The Enrollment Committee must advise a "person disapproved for enrollment . . . in writing of the reasons for the action," and that the decision "may be appealed" to the regional "Director"8 of the BIA (but such an appeal must be made "within thirty (30) days following receipt of a rejection notice"), and may be further appealed, if necessary, to the "Commissioner" of the BIA, according to Ordinance 2, Section 7. (R. 218.) Ordinance 2 does not specify the criteria by which BIA ought to evaluate appeals of disapprovals of membership.

Ordinance 2's Section 10 instructs the Business Council "to keep the membership roll current by. . . [m]aking corrections to the roll, such as correcting dates of birth, degree of Indian blood, family relationship, etc., provided such corrections are supported by satisfactory evidence." (R. 219, 220.)

B. Other Relevant Tribal Documents

SYB Article III instructs the initial membership roll for the Tribe to consist of the individuals listed on the 1940 Census (which was prepared by the BIA). The 1940 Census counts Rosie Pace among the Tribe's members, and lists her "Degree of Blood" as "f." (R. 156.)

In July 1965, two years after the Tribe enacted its Articles, Rosie Pace applied for membership in the Tribe in accordance with SYB Ordinance 3. (R. 164.) Rosie Pace wrote on her application that her father is Mike Valencia, but left blank the space available to indicate Valencia's "Total Santa Ynez Blood." (R. 164.) On the line immediately below the Valencia entry, Pace marked her mother's total SYB blood as "F." (Id.) The application received preliminary approval on July 18, 1965, and bears a notation stating "Blood degree is wrong — should be 1/2," and was finally approved on September 28, 1965.

The BIA approved the Tribe's 1965 initial "Official Membership Roll" in November 1970 (R. 136); the 1965 roll records Rosie Pace's "Santa Ynez Indian Blood" as "1/2." (R. 144.)

◆ Exercise tasks ◆
1. Summarize the tribal enrollment text in two sentences.
2. Restate the tribal enrollment text from "In July 1965, two" up to and including "September 28, 1965.", putting "form" in place of "application".
3. Write what comes next in the tribal enrollment text, picking up after its final sentence.

◆ Recorded information ◆
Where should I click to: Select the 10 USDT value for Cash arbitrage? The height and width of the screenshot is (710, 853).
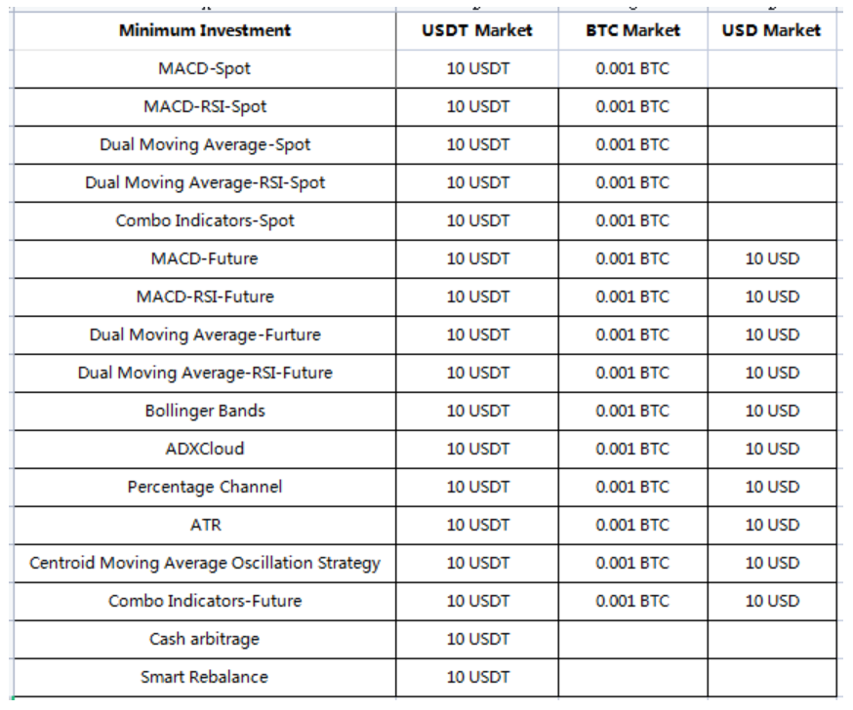477,640
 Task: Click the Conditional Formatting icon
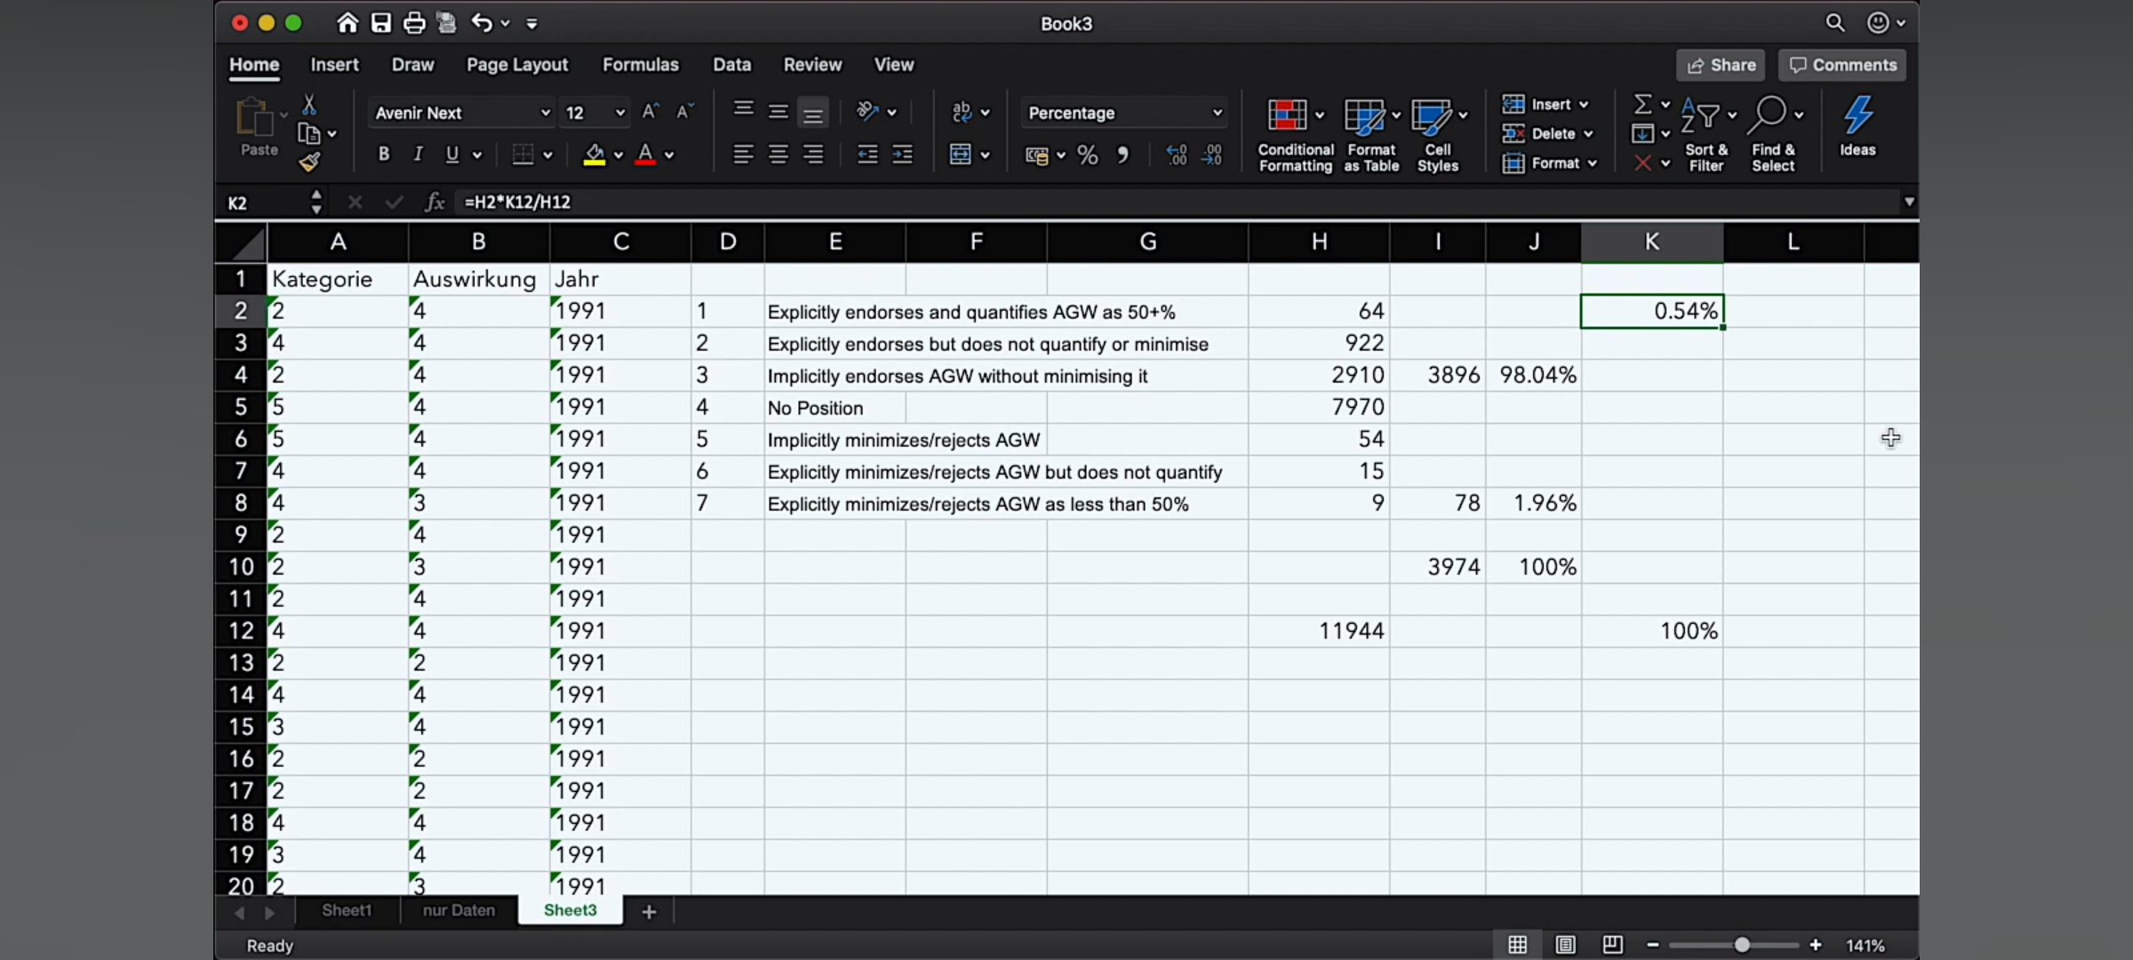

◆ Task responses ◆
1. Under Ordinance 2, a person disapproved for enrollment must be told the reasons in writing and may appeal to the BIA's regional Director within thirty days and then to the Commissioner, while Section 10 directs the Business Council to keep the roll current through corrections supported by satisfactory evidence. Rosie Pace, who appears on the 1940 Census with a "Degree of Blood" of "f," applied for membership in July 1965 and was approved with a notation that her blood degree should be 1/2, the figure recorded on the 1965 roll that the BIA approved in November 1970.

2.
In July 1965, two years after the Tribe enacted its Articles, Rosie Pace applied for membership in the Tribe in accordance with SYB Ordinance 3. (R. 164.) Rosie Pace wrote on her form that her father is Mike Valencia, but left blank the space available to indicate Valencia's "Total Santa Ynez Blood." (R. 164.) On the line immediately below the Valencia entry, Pace marked her mother's total SYB blood as "F." (Id.) The form received preliminary approval on July 18, 1965, and bears a notation stating "Blood degree is wrong — should be 1/2," and was finally approved on September 28, 1965.

3.
C. BIA's Denial of Plaintiffs' Appeals

The Bureau denied Plaintiffs' appeals in a four-page letter to their lawyer dated November 21, 2013.9 (R. 1.) The denial letter begins by quoting Article III's two sections (listing membership criteria), and then recites SYB Ordinance 2's definition of "Indian Blood of the Band." (R. 2.) The BIA next agrees that Plaintiffs descend from Rosie Pace, and that Pace "appeared on the [1940 Census], which lists her degree of Indian blood as `f' (4/4)." (R. 2.) The Bureau's denial letter then advised: "[t]he appeals before this office stem from the preparation and approval of the 1965 Base Roll of the Santa Ynez Reservation, wherein it was determined by the Santa Ynez Enrollment Committee, and approved by the Sacramento Area Director, that Rosa Pena (Valencia) Pace, was 1/2 Santa Ynez Indian Blood," and thus Plaintiffs' claims to membership or increased blood quanta fail. (R. 2.)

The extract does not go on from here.